# DIRECTIVES
1. Translate into Spanish this sentence from the property update: "Of the Company’s remaining vacant space, 25.0% is currently under offer to sell or let and a further 53.8% is planned vacancy to enable redevelopment or refurbishment as illustrated below:"
2. Write out the part of the property update that begins at the words "Yesss Electrical on" and stops after "to £203k, with no impact on valuation.", switching "Shrewsbury" to "Telford".

# SELECTED EXTRACT
** START **
During the Period the following rent reviews were settled with:

 

Yesss Electrical on an industrial unit in Normanton with annual rent increasing from £337k to £448k, increasing valuation by £0.2m; and Audi at a car showroom in Shrewsbury with annual rent increasing from £198k to £203k, with no impact on valuation.

 

 

Of the Company’s remaining vacant space, 25.0% is currently under offer to sell or let and a further 53.8% is planned vacancy to enable redevelopment or refurbishment as illustrated below:

 

 

Number of assets

ERV

£m

% ERV

% of vacancy

 

 

 

 

 

Vacant assets:

 

 

 

 

- Undergoing or earmarked for refurbishment/redevelopment

11

2.8

5.7%

53.8%

- Under offer to sell or let

9

1.3

2.7%

25.0%

- Being marketed to let

11

1.1

2.3%

21.2%

 

31

5.2

10.7%

100.0%

 

 

 

 

 

Let property

134

43.4

89.3%

-

 

 

 

 

 

Portfolio

165

48.6

100.0%

100.0%

 

Since the Period end the following initiatives have completed:

 

A 10-year lease renewal to SCS Furniture on an industrial unit in Livingston with annual rent increasing from £221k to £282k. The agreement also involves some refurbishment work and the Company constructing a 20k sq ft extension of the property during 2023 which, once complete, will increase annual rent to £413k and is expected to result in an approximate £1.5m valuation increase; A new 25-year lease with a 15-year tenant break option to Tenpin on a leisure park in Crewe with an annual rent of £210k, increasing valuation by £0.9m; A new 20-year lease with a 15-year tenant break option to Ocado on a vacant industrial unit in Leeds with annual rent of £102k, increasing valuation by c. £400k; A 10-year lease renewal to Warburtons on an industrial unit in Langley Mill with annual rent increasing from £164k to £203k, increasing valuation by c. £400k; A 15-year lease renewal to F1 Auto Centres on a trade counter unit in Crewe with an annual rent of £25k, increasing valuation by £0.3m; A new 10-year lease with a fifth-year tenant break option to Rexel on a retail warehouse unit in Gloucester with an annual rent of £55k, increasing valuation by £0.3m; and A new five-year lease with mutual two and three-year break options to IJ Tours for additional space in an office building in Manchester at an annual rent of £24k with no impact on valuation.
** END **
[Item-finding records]
** START **
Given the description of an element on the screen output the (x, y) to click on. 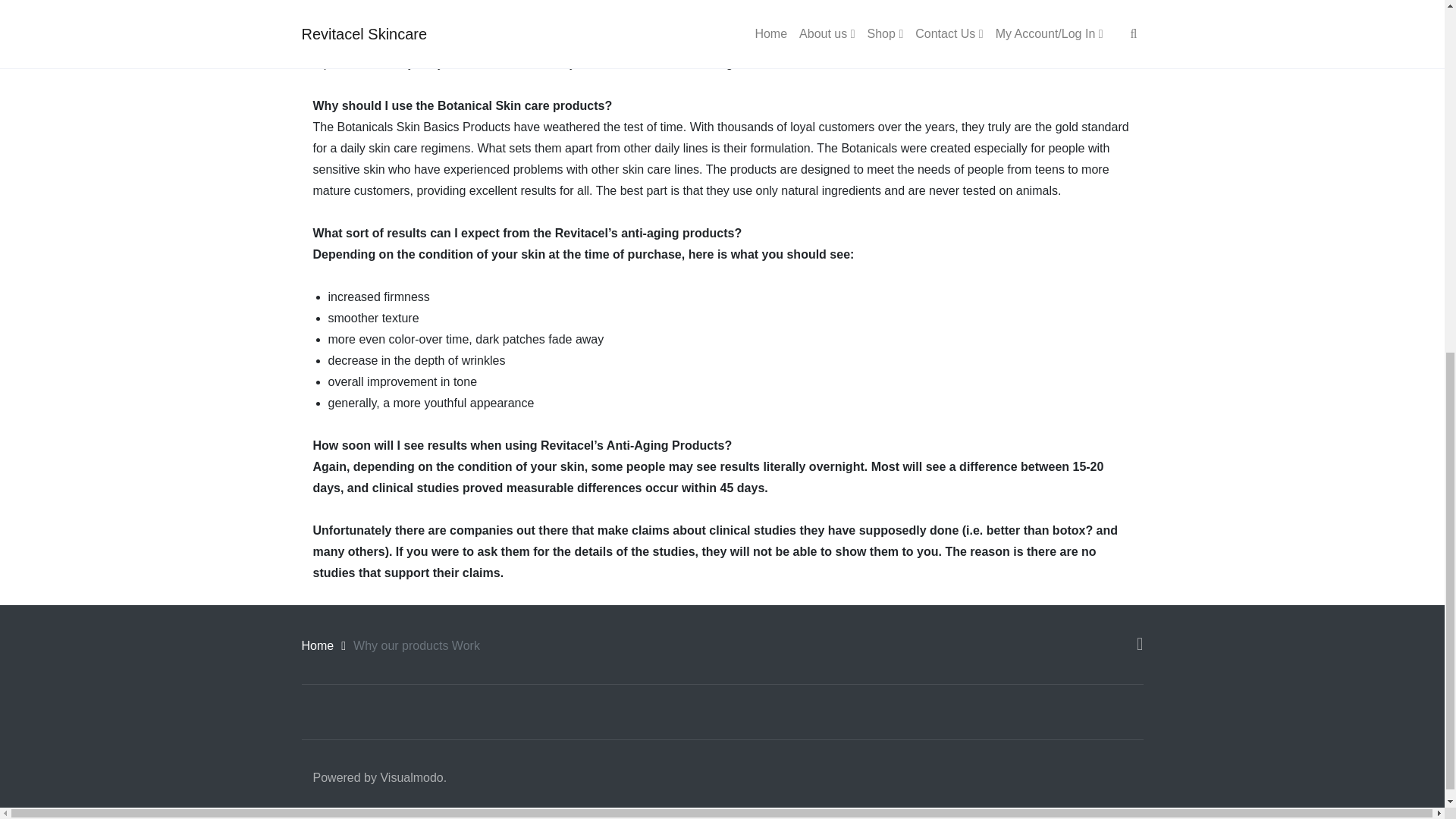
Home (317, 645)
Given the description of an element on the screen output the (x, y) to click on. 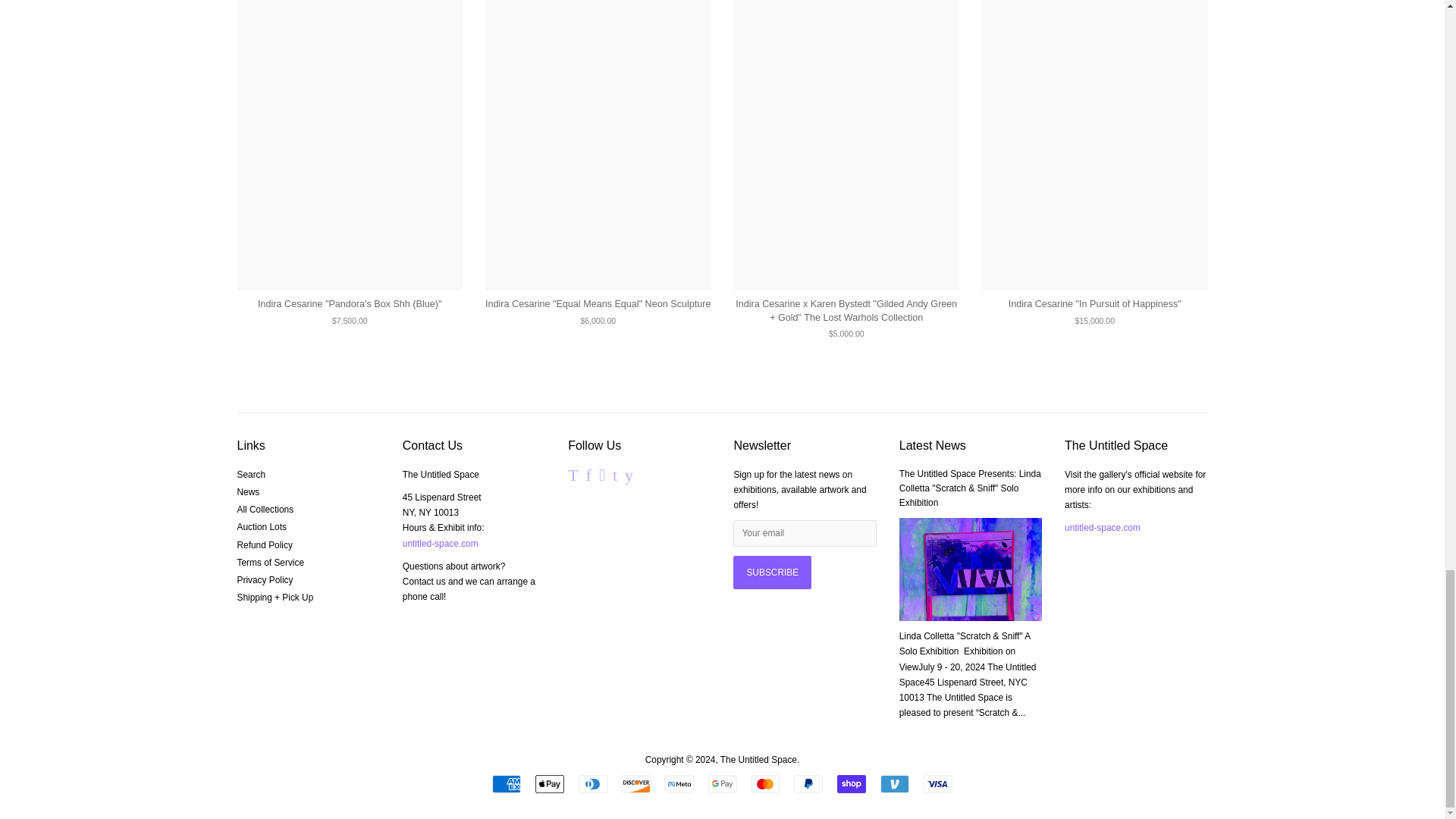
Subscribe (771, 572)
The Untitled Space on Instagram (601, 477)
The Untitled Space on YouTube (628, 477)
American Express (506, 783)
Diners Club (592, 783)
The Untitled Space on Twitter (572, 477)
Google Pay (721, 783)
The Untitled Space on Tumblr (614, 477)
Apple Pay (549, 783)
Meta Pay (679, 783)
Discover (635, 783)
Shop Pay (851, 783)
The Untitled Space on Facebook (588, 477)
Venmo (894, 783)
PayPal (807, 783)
** END **
** START **
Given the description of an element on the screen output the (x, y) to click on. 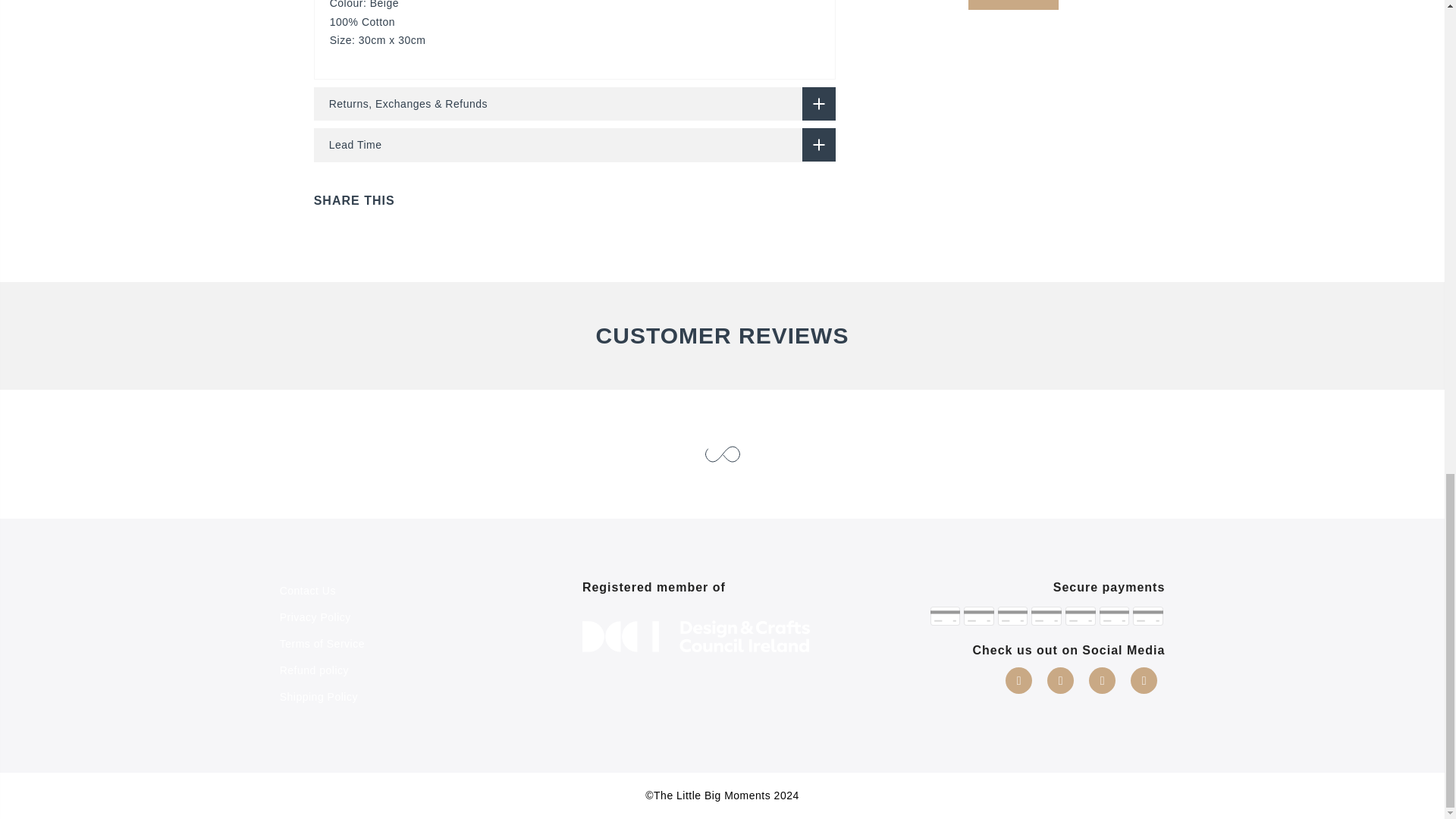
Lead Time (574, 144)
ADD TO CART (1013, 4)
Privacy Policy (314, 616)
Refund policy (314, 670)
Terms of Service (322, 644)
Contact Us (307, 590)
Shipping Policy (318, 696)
** END **
** START **
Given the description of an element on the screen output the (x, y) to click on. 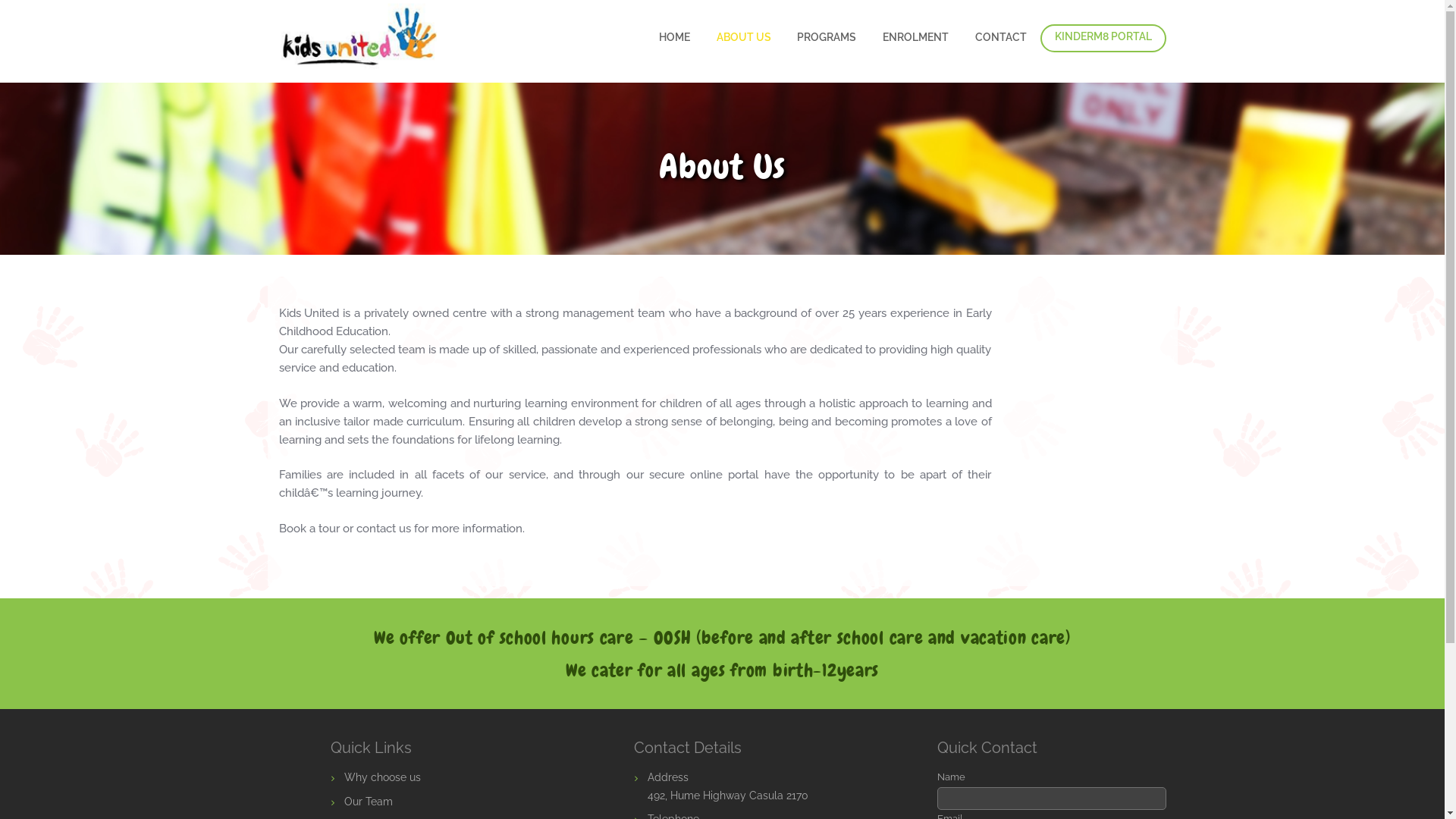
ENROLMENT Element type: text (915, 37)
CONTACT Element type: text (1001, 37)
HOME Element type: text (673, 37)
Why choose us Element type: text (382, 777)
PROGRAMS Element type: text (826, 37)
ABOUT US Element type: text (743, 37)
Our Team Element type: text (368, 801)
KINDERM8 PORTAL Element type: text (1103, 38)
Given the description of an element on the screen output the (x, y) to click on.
** END **
# ANSWERS IN ORDER
1. Del espacio vacante restante de la Compañía, el 25,0 % está actualmente bajo oferta de venta o alquiler y un 53,8 % adicional es desocupación planificada para permitir la reurbanización o la reforma, como se ilustra a continuación:

2.
Yesss Electrical on an industrial unit in Normanton with annual rent increasing from £337k to £448k, increasing valuation by £0.2m; and Audi at a car showroom in Telford with annual rent increasing from £198k to £203k, with no impact on valuation.